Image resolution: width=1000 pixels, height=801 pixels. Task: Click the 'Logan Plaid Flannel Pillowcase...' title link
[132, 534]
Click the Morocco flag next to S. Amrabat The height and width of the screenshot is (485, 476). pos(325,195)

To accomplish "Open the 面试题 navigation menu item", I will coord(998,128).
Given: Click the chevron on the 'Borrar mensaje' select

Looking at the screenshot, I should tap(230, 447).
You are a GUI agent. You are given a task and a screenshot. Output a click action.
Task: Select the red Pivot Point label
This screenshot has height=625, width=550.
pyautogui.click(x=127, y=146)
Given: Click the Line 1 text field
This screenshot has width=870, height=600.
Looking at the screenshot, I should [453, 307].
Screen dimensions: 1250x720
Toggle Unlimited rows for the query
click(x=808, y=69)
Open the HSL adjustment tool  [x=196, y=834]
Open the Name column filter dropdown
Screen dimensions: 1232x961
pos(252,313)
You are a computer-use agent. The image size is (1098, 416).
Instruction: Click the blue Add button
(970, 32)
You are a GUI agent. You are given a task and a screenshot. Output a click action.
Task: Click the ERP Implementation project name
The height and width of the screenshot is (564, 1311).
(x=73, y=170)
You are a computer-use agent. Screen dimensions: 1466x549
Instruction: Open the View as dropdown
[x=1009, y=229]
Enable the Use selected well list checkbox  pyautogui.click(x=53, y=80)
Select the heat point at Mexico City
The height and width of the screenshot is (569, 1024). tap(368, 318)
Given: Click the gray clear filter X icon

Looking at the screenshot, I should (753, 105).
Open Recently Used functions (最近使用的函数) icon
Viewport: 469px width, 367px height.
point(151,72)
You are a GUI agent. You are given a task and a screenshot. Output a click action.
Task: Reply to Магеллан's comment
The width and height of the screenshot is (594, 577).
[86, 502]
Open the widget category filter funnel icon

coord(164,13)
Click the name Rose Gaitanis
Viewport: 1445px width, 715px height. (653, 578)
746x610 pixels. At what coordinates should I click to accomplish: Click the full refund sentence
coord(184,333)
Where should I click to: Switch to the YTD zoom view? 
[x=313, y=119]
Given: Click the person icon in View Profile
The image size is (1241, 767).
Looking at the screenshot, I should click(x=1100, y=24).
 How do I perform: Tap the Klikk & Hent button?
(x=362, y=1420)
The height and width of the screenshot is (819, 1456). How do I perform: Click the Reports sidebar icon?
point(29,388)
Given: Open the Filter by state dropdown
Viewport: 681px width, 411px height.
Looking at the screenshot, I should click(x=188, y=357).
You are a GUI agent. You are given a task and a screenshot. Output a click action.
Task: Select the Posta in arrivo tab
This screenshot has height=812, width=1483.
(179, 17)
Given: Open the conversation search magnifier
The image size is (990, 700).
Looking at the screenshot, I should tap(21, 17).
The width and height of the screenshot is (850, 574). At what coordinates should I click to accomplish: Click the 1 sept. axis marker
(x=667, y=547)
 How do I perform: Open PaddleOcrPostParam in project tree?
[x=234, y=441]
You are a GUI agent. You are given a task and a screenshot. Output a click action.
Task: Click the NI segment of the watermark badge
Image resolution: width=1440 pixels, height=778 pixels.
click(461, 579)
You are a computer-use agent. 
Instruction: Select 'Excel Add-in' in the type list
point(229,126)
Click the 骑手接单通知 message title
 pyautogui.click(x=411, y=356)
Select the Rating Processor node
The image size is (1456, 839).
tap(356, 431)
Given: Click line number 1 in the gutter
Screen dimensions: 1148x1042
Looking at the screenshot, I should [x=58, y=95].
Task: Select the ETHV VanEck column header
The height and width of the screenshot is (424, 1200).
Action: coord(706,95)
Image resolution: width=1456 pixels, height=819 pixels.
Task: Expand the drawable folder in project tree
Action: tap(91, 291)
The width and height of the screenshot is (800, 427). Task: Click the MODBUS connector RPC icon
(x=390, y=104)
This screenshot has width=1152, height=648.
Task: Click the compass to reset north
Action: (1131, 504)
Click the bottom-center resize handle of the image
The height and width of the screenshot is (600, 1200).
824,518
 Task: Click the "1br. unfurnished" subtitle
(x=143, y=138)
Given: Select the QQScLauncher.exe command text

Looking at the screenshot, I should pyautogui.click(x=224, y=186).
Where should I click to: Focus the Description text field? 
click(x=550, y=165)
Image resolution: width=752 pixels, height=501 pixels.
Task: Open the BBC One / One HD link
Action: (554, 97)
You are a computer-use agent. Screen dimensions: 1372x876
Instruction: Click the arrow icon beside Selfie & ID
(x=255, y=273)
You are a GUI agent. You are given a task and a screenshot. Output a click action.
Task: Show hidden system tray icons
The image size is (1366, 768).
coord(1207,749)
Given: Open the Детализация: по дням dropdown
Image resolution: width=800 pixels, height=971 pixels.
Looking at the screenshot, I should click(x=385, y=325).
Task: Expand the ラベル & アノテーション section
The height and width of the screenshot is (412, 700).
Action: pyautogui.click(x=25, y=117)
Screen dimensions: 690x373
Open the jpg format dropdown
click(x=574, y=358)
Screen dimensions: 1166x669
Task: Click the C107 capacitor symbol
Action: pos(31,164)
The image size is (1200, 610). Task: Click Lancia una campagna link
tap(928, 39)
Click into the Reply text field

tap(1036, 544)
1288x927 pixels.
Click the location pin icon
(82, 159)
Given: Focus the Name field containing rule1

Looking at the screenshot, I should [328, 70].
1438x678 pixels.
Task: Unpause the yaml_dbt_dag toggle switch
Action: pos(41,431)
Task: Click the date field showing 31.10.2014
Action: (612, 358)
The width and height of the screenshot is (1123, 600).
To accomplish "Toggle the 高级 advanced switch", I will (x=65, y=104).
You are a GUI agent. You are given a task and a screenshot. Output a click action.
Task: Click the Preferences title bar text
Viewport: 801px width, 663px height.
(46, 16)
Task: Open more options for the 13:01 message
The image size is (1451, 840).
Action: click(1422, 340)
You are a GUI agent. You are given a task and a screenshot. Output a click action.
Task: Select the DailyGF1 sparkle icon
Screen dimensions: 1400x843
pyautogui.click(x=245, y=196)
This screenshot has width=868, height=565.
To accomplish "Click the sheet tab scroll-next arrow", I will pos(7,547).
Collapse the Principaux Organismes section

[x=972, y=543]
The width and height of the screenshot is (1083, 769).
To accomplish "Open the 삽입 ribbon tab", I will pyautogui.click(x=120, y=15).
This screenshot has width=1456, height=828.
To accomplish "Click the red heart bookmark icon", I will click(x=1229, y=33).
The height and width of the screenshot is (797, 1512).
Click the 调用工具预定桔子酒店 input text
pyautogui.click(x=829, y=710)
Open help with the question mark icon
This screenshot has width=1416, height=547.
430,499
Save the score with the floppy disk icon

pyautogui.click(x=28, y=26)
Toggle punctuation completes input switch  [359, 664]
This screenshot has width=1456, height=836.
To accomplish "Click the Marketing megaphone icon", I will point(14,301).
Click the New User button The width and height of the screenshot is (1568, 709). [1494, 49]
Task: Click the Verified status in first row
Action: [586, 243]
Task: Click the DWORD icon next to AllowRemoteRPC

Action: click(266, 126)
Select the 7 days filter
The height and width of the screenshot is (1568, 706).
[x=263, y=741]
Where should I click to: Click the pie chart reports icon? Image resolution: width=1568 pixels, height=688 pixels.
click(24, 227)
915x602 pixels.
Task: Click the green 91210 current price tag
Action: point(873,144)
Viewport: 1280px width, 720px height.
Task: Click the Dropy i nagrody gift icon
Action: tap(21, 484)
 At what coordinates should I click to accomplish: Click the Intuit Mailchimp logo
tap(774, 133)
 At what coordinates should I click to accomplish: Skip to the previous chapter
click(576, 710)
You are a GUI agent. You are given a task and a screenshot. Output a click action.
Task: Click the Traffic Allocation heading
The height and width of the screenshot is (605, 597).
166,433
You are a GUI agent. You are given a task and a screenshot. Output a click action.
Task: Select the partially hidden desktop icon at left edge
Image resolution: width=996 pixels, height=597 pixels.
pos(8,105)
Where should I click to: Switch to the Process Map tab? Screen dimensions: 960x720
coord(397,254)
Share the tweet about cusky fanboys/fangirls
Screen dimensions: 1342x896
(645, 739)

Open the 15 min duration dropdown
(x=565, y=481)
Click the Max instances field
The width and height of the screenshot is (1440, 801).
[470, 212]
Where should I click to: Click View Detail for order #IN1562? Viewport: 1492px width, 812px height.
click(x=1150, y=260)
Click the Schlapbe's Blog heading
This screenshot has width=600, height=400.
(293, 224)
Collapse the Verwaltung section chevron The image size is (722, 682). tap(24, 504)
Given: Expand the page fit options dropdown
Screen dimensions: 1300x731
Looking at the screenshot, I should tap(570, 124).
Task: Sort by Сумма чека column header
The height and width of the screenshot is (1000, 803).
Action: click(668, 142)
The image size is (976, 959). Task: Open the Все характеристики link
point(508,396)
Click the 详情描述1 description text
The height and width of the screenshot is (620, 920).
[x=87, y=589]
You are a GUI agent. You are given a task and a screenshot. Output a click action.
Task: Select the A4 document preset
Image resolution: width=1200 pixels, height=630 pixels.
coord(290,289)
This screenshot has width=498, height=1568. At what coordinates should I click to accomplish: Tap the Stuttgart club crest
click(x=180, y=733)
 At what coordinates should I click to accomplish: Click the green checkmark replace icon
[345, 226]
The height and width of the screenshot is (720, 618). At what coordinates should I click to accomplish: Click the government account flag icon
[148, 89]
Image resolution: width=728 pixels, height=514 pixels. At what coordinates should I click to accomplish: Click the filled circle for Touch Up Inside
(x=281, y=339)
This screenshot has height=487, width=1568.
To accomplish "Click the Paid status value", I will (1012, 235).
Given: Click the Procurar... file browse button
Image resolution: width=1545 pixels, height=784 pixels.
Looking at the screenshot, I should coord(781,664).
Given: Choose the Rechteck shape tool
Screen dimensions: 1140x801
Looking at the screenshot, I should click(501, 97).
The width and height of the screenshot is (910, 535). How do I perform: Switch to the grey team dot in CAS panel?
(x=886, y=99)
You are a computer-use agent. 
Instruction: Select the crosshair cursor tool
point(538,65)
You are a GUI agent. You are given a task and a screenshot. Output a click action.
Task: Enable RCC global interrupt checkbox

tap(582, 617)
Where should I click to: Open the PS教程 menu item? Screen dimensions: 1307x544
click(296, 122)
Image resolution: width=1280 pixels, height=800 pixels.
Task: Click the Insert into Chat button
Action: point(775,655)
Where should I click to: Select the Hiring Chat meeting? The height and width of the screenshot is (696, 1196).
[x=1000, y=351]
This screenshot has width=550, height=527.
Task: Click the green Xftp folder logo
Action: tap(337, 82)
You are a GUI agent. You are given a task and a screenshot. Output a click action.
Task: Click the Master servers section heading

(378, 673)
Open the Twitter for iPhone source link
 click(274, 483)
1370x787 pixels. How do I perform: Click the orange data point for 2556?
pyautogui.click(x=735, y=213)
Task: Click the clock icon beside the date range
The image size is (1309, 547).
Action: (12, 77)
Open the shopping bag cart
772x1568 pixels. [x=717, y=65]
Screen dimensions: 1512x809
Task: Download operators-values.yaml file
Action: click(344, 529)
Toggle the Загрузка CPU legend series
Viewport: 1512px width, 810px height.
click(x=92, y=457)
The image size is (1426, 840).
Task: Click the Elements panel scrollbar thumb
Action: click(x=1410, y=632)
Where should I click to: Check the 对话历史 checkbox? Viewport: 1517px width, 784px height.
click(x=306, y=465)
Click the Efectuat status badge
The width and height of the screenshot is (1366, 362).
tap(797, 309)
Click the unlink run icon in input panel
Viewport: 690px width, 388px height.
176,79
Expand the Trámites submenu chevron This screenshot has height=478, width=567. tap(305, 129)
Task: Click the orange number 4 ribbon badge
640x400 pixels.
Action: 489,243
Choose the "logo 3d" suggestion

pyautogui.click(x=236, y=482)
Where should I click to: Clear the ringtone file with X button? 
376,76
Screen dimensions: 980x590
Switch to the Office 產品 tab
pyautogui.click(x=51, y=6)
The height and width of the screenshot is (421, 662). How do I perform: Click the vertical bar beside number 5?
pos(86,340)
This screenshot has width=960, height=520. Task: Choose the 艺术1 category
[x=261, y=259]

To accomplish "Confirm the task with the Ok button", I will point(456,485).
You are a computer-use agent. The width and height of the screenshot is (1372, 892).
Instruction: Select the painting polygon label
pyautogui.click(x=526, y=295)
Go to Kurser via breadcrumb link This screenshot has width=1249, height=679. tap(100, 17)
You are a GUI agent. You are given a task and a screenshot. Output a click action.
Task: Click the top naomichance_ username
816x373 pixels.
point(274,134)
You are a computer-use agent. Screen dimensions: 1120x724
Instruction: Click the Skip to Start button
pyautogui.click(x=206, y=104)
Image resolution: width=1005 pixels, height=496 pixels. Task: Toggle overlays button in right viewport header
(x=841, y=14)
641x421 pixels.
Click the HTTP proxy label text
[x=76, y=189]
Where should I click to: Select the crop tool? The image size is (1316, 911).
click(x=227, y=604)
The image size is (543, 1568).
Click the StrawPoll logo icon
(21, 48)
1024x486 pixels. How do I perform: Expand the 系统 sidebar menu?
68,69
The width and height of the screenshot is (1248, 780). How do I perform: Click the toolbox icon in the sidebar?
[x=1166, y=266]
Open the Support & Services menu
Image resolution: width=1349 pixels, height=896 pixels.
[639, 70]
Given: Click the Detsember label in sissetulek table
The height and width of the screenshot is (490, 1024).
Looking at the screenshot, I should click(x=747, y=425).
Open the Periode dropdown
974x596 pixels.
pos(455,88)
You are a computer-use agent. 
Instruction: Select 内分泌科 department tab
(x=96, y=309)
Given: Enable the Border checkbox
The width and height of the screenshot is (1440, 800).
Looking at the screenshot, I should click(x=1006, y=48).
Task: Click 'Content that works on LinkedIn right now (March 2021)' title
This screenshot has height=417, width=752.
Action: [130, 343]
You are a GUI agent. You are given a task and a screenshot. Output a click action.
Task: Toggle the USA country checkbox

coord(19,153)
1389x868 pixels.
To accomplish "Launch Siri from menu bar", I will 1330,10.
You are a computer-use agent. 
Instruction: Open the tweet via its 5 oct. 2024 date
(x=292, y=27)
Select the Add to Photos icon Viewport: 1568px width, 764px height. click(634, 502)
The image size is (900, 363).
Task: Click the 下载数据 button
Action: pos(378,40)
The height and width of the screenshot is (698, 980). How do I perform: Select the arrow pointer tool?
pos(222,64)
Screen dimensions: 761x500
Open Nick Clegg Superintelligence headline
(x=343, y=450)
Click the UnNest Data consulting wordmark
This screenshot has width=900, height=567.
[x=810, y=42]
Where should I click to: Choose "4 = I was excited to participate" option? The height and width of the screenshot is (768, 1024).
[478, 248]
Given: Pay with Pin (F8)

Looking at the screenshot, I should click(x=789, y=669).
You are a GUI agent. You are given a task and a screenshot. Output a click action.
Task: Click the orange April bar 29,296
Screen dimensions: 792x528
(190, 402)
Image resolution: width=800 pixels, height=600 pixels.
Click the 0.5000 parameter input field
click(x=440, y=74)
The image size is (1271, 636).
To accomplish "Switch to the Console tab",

**WORK TO BE COMPLETED:** Count the lines in the records that contain the word "Collapse", treating case as significant, and give only the number.

**PROBLEM SOLUTION:** 2